By Stephanie van den Berg and Toby Sterling

THE HAGUE (Reuters) – U.N. judges on Wednesday sentenced former Bosnian Serb political leader Radovan Karadzic to life in prison on appeal, ending one of the most momentous trials over massacres and other atrocities committed during the Balkan wars of the 1990s.

Appeals judges upheld Karadzic’s conviction for the 1995 genocide at Srebrenica and ruled that the 40-year sentence imposed at the close of his trial was too light, given the “sheer scale and systematic cruelty” of the crimes in question.

Survivors broke into applause after Presiding Judge Vagn Joensen read the sentence. Karadzic, who had argued that the United Nations court was biased against him, stood impassively.

The five-judge panel ruled that the 40-year sentence originally imposed on Karadzic was too light given the “extraordinary gravity” of the crimes and “their sheer scale and systematic cruelty”.

“Karadzic failed to bring into dispute the first-instance verdict’s conclusions about his intent to commit genocide,” Joensen said, reading out the panel’s decision.

Karadzic, 73, was convicted in 2016 over the July 1995 massacre of more than 8,000 Muslim men and boys by Bosnian Serb separatist forces in the eastern town of Srebrenica. He was also found guilty of leading a campaign of ethnic cleansing that drove Croats and Muslims out of Serb-claimed areas of Bosnia.

On appeal, prosecutors sought a life sentence and a second genocide conviction for his alleged role in that policy of targeting non-Serbs across several Bosnian towns in the early years of the 1992-95 war. Judges rejected the request for the second genocide conviction, but upheld Karadzic’s conviction on other war crimes and crimes against humanities charges.

Wednesday’s ruling is final and cannot be challenged on appeal. It will have huge resonance in the former Yugoslavia, especially in Bosnia, where ethnic communities remain divided and Karadzic is still seen as a hero by many Bosnian Serbs.

“In 1992 Radovan Karadzic said that Muslims would disappear,” said Munira Subasic of the Mothers of Srebrenica group shortly before the ruling. “Thank God we women and mothers of Srebrenica are here to fight for justice and truth.
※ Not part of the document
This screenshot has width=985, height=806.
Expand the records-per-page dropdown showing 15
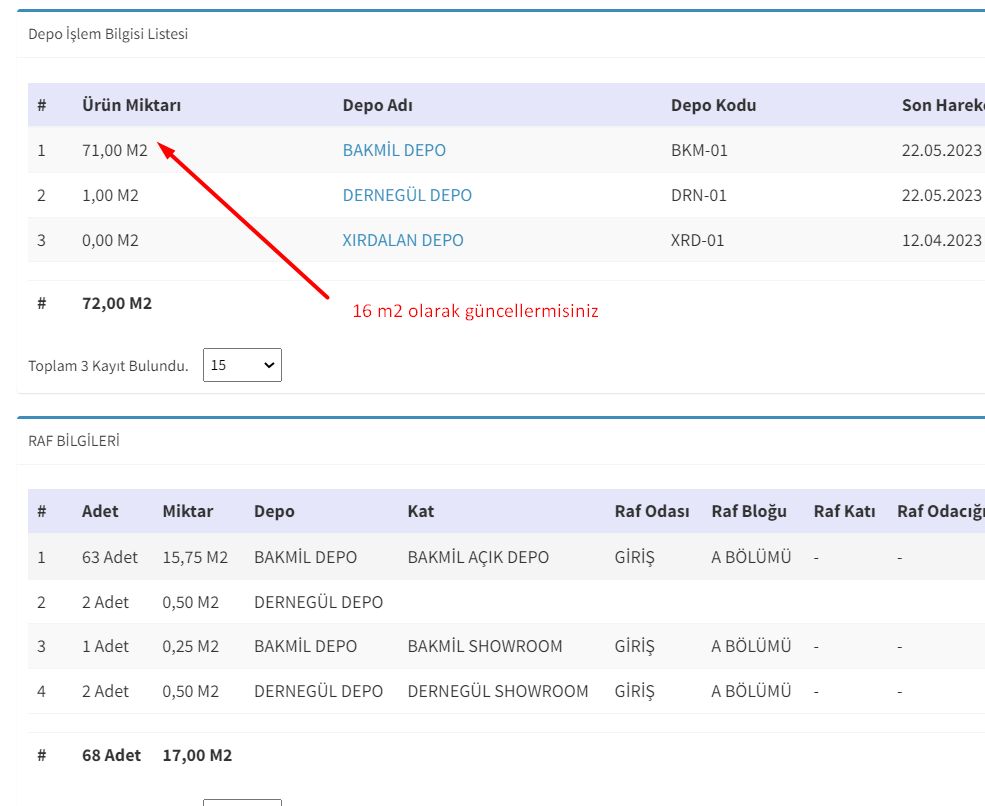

If he gets anything else than a life sentence, the Yugoslav tribunal will have committed a genocide of justice”.

In hiding for over a decade after the war, Karadzic was arrested and handed over to the court in July 2008. He will remain in custody at the court’s detention center in The Hague until judges determine where he will serve out his sentence.

An appeal verdict is pending in the case of former Bosnian Serb military commander Ratko Mladic, who was convicted of war crimes and genocide in November 2017 and given life in prison.